Set exercise 1. In the slide system text, what is named as an example of a continuous water source?
Set exercise 2. Copy the slide system text from "In another embodiment, it" to "of slide segments.".

=== Page ===

In another embodiment, it is contemplated that multiple adjacent sliding lanes may be created by positioning two otherwise independent sets of slide segments laterally adjacent to each other. In other words, multiple sliding lanes may be created by using multiple sets of slide segments that are merely positioned next to each other or that are laterally coupled or fastened together. In such an embodiment, the “divider bumper pad” may actually be two lateral bumper pads from laterally adjacent slide segments. As described in greater detail below, each set of slide segments may have its own water distribution subsystem or a single water distribution subsystem may be implemented to distribute water to both sets of slide segments.

FIG. 4 is a top schematic view of a slide system 400 that shows a water distribution subsystem 450, according to one embodiment. The water distribution subsystem 450 includes a water supply interface 451 and water routing lines 452. In the depicted embodiment, a water source 50 is shown and the water supply interface 451 is coupled in fluid receiving communication with the water source 50. The water source 50 may be a batch source, such as a tank or a vessel of water, or the water source 50 may be a continuous source, such as a fire hydrant or other flowing water source. In one embodiment, the water routing lines 452 may direct water down the slide segments 410 from the top/uphill end 404 of the slide segments 410. The water routing lines 452 may also branch out and be coupled to the plurality of transverse arches 420. In such a configuration, the longitudinal spacing of the transverse arches along the total length of the slide provides for longitudinal distribution of water and the span of the transverse arches provide transverse distribution of water. In another embodiment, multiple water sources may be used, depending on the overall size and scale of the slide system. Further, it is contemplated that secondary water sources, such as water trucks, etc., may be employed to further facilitate the proper distribution of water.

=== Data section ===

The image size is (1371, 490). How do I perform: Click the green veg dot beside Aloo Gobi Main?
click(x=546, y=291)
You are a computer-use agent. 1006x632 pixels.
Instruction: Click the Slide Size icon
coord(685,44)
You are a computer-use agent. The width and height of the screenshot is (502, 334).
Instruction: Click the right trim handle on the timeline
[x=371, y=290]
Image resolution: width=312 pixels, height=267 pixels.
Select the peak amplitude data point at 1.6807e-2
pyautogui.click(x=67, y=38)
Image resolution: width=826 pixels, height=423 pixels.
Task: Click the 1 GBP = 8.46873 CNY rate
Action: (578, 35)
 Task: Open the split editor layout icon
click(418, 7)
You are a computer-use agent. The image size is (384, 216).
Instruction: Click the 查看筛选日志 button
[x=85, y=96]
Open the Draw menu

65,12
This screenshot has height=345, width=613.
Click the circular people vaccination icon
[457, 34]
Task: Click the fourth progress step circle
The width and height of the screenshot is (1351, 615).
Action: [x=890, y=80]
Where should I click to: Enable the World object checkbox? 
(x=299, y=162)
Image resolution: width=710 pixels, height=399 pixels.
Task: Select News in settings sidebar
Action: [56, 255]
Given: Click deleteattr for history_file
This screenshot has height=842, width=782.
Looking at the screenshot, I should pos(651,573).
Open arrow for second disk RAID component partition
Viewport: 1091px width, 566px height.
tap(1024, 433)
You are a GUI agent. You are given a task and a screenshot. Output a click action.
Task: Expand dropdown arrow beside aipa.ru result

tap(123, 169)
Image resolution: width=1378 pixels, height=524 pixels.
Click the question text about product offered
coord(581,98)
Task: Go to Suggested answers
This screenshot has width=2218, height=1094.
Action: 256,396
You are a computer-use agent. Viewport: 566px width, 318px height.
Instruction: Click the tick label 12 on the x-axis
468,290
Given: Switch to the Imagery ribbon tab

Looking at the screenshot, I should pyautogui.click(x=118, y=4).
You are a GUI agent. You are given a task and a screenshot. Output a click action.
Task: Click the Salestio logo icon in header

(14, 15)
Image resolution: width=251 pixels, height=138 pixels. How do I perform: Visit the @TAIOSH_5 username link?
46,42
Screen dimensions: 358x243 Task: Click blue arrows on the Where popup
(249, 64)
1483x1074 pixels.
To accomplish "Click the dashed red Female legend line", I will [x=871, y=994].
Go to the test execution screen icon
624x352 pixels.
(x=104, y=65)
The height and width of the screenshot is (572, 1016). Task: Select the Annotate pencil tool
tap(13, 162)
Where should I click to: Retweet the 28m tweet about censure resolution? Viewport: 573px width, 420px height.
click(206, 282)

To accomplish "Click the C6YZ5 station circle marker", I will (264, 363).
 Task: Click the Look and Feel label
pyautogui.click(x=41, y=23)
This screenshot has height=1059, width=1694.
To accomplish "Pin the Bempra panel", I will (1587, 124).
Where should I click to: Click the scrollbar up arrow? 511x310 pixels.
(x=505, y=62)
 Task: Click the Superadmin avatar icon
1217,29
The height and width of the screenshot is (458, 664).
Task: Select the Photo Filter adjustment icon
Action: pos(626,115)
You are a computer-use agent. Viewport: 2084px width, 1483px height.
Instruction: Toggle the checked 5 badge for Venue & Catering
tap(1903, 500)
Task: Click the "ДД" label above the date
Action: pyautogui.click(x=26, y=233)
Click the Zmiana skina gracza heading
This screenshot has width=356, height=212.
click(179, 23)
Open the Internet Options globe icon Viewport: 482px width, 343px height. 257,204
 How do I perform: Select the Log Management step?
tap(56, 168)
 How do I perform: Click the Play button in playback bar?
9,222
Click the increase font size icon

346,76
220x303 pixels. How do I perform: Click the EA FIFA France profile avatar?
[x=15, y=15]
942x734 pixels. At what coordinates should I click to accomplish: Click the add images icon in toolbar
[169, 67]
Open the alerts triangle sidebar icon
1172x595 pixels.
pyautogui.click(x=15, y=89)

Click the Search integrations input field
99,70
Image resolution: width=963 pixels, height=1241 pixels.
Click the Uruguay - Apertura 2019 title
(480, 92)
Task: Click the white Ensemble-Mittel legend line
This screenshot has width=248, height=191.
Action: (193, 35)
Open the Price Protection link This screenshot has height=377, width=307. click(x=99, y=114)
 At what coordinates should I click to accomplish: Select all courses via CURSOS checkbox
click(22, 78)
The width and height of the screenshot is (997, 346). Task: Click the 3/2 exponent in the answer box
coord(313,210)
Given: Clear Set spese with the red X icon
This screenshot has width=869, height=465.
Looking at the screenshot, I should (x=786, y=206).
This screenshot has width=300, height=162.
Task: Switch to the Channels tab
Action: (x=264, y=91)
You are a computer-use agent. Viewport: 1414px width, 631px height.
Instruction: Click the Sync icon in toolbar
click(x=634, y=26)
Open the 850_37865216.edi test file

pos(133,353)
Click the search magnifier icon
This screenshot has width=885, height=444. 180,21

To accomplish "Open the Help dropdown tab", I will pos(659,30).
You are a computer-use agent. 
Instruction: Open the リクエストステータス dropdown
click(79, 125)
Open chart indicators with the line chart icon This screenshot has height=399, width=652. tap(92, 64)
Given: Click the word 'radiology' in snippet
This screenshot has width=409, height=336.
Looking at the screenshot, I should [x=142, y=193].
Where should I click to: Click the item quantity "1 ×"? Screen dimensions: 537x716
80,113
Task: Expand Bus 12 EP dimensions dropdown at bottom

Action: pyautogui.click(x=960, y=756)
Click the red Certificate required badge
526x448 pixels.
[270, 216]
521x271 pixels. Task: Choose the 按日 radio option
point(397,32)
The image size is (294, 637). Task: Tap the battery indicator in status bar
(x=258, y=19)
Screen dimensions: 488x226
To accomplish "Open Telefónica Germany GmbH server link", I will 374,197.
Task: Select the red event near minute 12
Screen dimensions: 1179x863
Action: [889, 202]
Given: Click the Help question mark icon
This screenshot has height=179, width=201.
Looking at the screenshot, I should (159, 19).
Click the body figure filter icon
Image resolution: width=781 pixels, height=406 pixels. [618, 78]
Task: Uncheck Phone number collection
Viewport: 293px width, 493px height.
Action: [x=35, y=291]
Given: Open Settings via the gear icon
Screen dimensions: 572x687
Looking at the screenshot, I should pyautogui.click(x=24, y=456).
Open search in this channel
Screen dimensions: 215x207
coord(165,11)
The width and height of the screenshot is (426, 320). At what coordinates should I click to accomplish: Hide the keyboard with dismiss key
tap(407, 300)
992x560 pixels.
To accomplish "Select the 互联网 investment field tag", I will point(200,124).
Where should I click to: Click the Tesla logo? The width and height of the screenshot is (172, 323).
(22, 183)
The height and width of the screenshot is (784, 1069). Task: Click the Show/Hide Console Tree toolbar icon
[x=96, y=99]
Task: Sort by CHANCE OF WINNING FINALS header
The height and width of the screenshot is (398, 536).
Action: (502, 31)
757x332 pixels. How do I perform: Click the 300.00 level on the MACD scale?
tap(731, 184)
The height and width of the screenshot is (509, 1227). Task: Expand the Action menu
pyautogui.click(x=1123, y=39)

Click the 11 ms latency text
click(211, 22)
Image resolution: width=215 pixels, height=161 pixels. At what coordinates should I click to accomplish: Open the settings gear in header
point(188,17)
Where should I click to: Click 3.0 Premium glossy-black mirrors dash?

===

Final result 1. A fire hydrant or other flowing water source.

Final result 2.
In another embodiment, it is contemplated that multiple adjacent sliding lanes may be created by positioning two otherwise independent sets of slide segments laterally adjacent to each other. In other words, multiple sliding lanes may be created by using multiple sets of slide segments that are merely positioned next to each other or that are laterally coupled or fastened together. In such an embodiment, the “divider bumper pad” may actually be two lateral bumper pads from laterally adjacent slide segments. As described in greater detail below, each set of slide segments may have its own water distribution subsystem or a single water distribution subsystem may be implemented to distribute water to both sets of slide segments.